== Selected extract ==
▬▬▬▬▬▬▬▬▬▬

A special piece of the Murray

On our last day in Echuca we set off for the Barmah Red Gum region which is up into NSW along the Cobb Highway, something like 60 km all up. It is a bit of a twisting drive and the road comes back on itself such that the small township of Barmah (in NSW) actually has Victoria more or less to the north of it.

The Barmah Red Gum region is a special area because it is the largest red gum forest in Australia. The area was logged during the paddlesteamer days and the trees taken down the river to Echuca to the saw mills there. The forests are starting to recover. The flood plain of the Murray is quite extensive in this area and that is why the red gums flourish here. Red gums need to be periodically flooded and can withstand their feet being in water for several months, the flooding also enables the seed of the trees to germinate.

As we drove along an interesting geological feature appeared beside the road. It was a ridge line 10-15 metres high running away beside the road, almost like a big flood levee. At one point the road went through a cutting to the other side , the land was considerably higher than on the side we had come from. Allthego climbed up for a photo of the fault line.

The cutting through the Cadell fault. The land at right is higher that that on the left.

▬▬▬▬▬▬▬▬▬▬

== Problem ==
Continue the travel account of the drive to the Barmah Red Gum forest, starting right after the caption about the cutting through the Cadell fault.

== Entries ==
▬▬▬▬▬▬▬▬▬▬

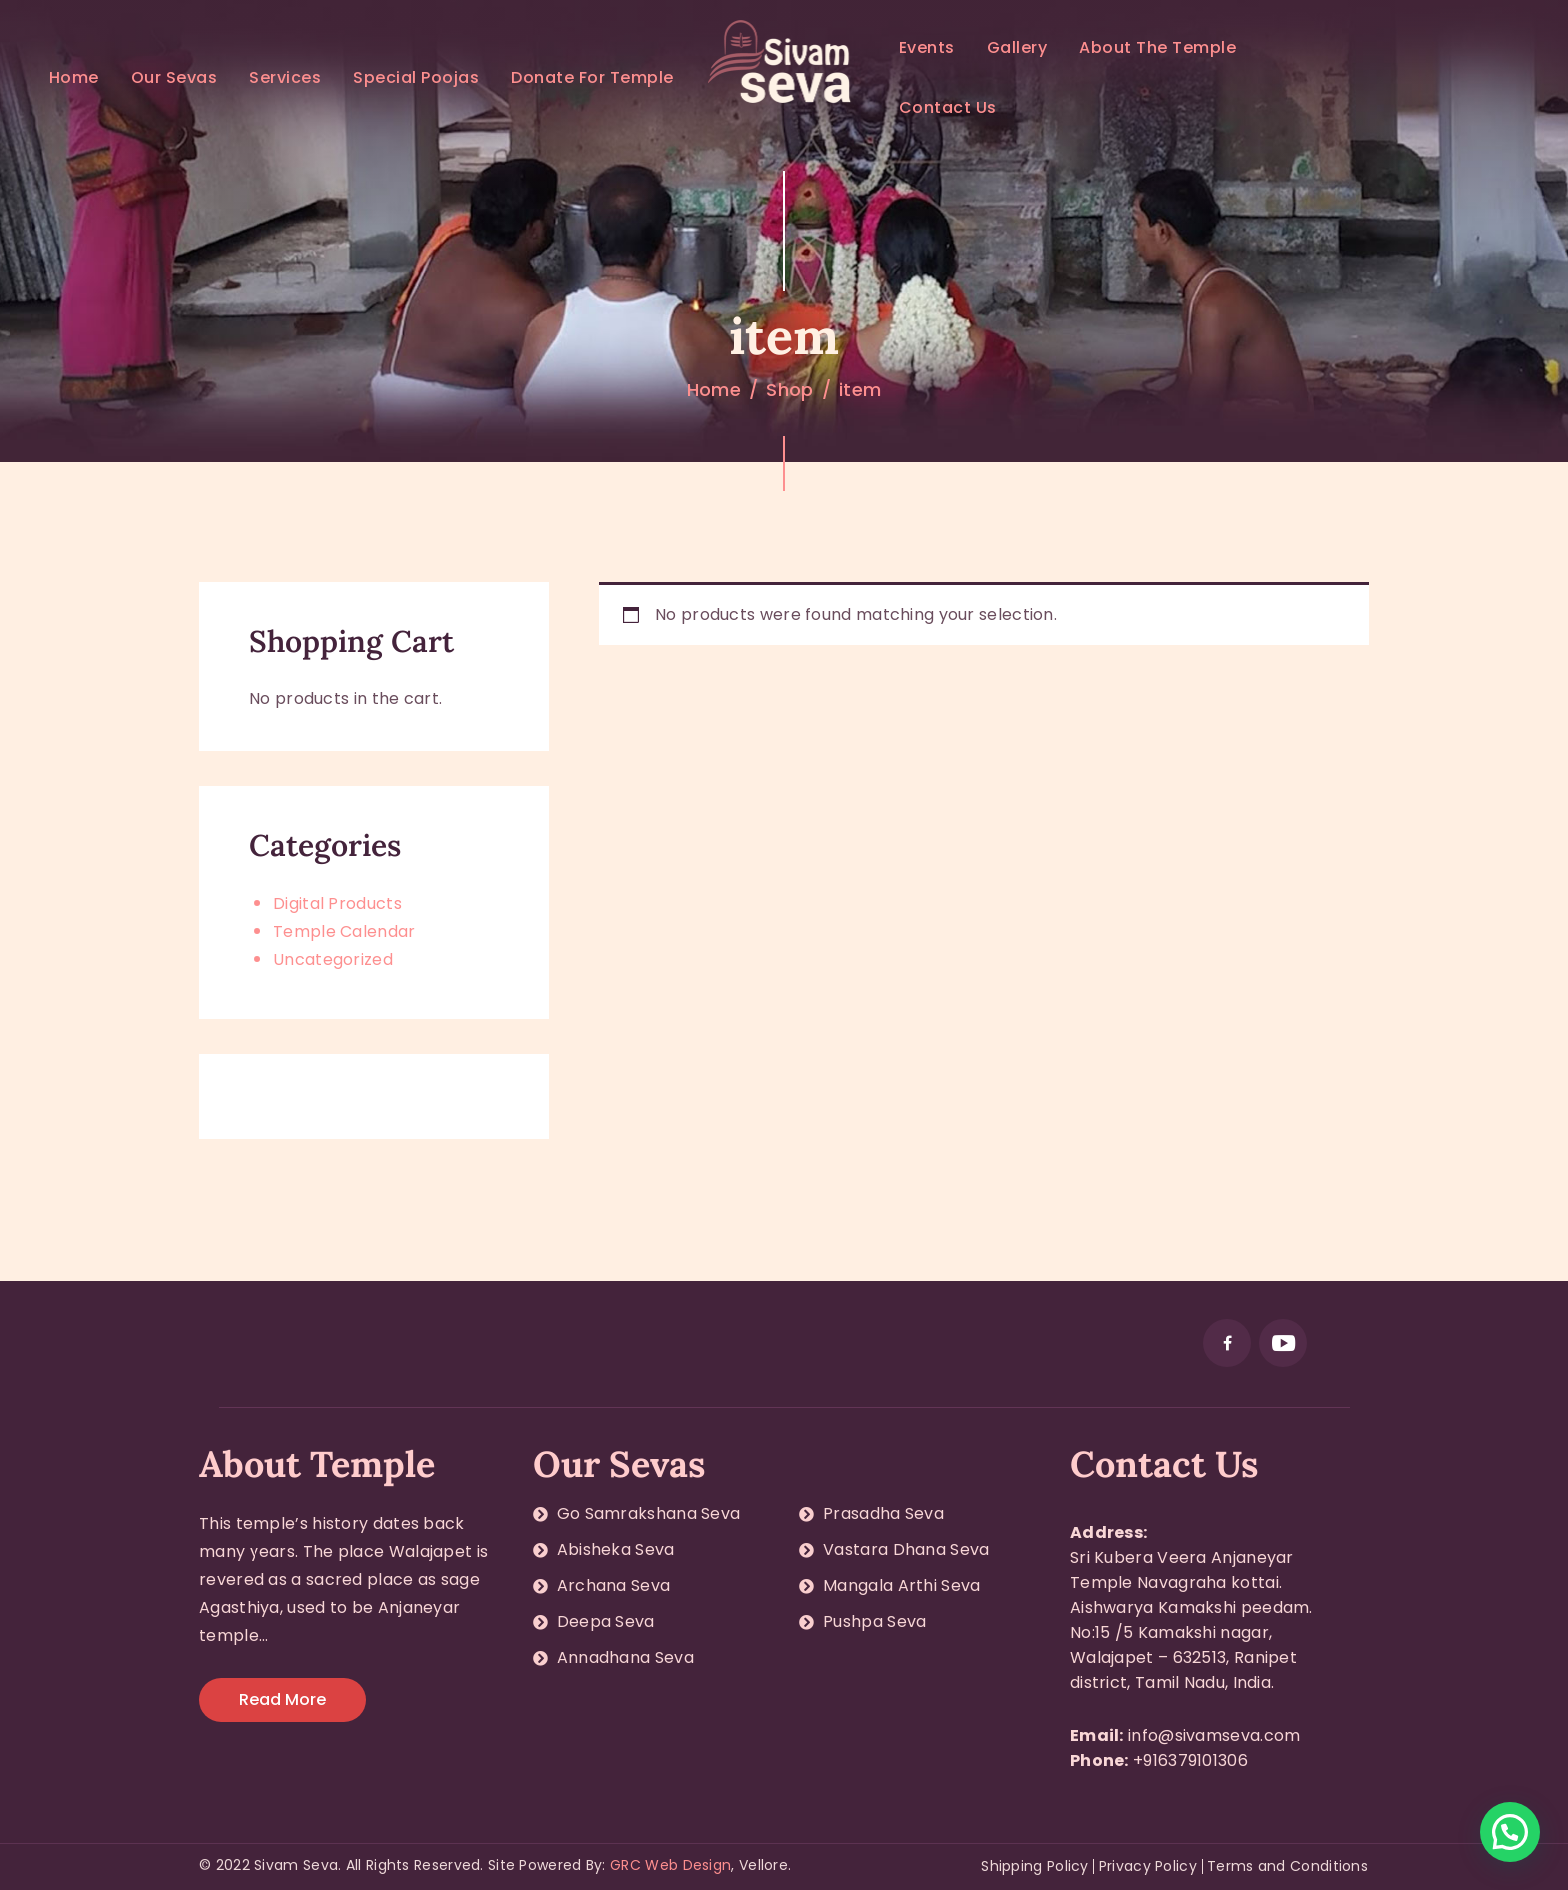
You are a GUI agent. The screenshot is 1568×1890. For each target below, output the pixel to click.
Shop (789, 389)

▬▬▬▬▬▬▬▬▬▬

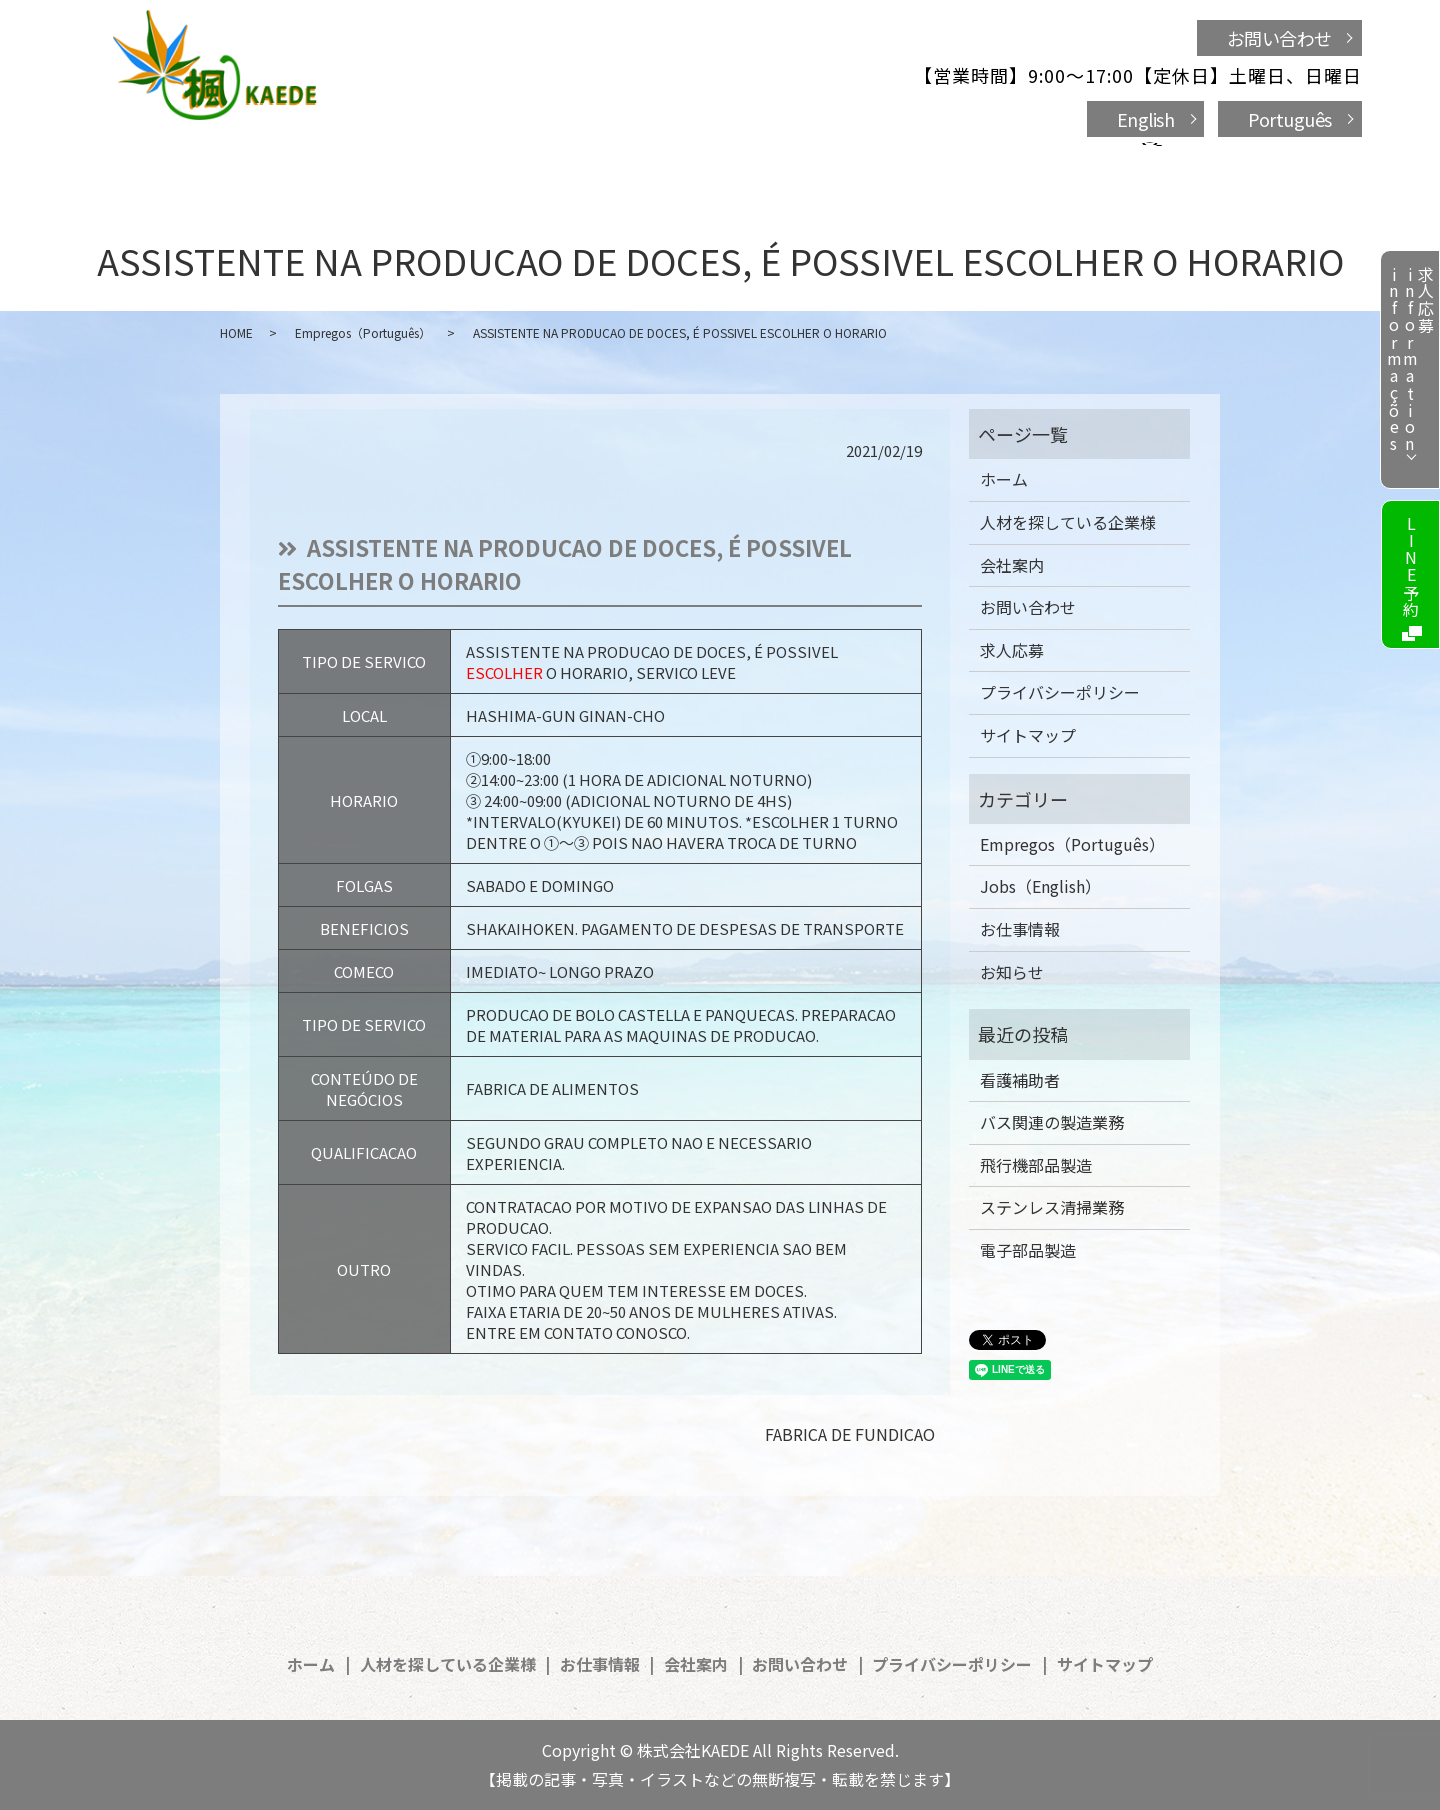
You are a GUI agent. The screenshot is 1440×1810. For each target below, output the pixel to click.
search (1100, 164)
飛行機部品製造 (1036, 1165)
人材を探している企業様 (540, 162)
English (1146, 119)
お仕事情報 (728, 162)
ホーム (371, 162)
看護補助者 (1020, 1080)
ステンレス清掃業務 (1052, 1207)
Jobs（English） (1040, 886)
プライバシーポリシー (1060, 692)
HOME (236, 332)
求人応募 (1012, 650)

▬▬▬▬▬▬▬▬▬▬

== Answer to the task ==
We had stumbled over the Cadell fault line! So what you might say! This fault is particularly important in the geological history of the Murray River. Now, if I am losing any of my dear readers here then I am sorry. Allthego likes a bit of geology and geography! I have had a brief look at Wikipedia to check up on this stuff. After all we are following the river and a little bit of geology want hurt, I hope. The Murray is about 130 million years old, having formed when the great inland seas receded from the interior. Some 25 million years ago there was a great continental uplift that gave rise to the fault and ridge line. The fault line runs from Deniliquin in NSW down to Echuca in Victoria. It cut right through the Murray and the river’s course was diverted into a number of channels and lake systems, creating the flood plain. Almost like an inland delta. The perfect habitat for the red gums!

This is the boat we went up the Barmah choke in. Four of us only. The River Red Gum trunk was massive.
Entering the choke.

Now, we have come up here to do an eco boat trip on the river. The 2 hour journey takes us up and back along a section of the Murray known as ‘the Narrows’ or the ‘Barmah choke’. At either end of the ‘narrows’ the Murray is much wider. In the narrows it is about 10 -15 metres or so wide but is lined by red gums, a number have fallen into the river and stick out into the stream, the boat navigates around these, the water is a couple of metres deep. Because of the fault line, the river is also flowing down a steeper gradient and is doing about 7-9 km an hour compared to the normal Murray pace pf 3-4 km. Coming back, the current assisted and we did the journey much quicker. The intiguing thing is that this section of river is thought to be geologically very young. Evidence suggesting the river having had another course change in the mid 1500s. The banks are quite straight up and down and the river’s channel is perched above the plain either side. Apparantly, it is one of the world’s best examples of fault induced river course changes. Enough!

A fallen Red Gum accross the river. Permission is required to clear fallen trees that block the passage. May take a while. We had a narrow passage in one spot between two fallen giants.
A victim of paddle steamer times logging.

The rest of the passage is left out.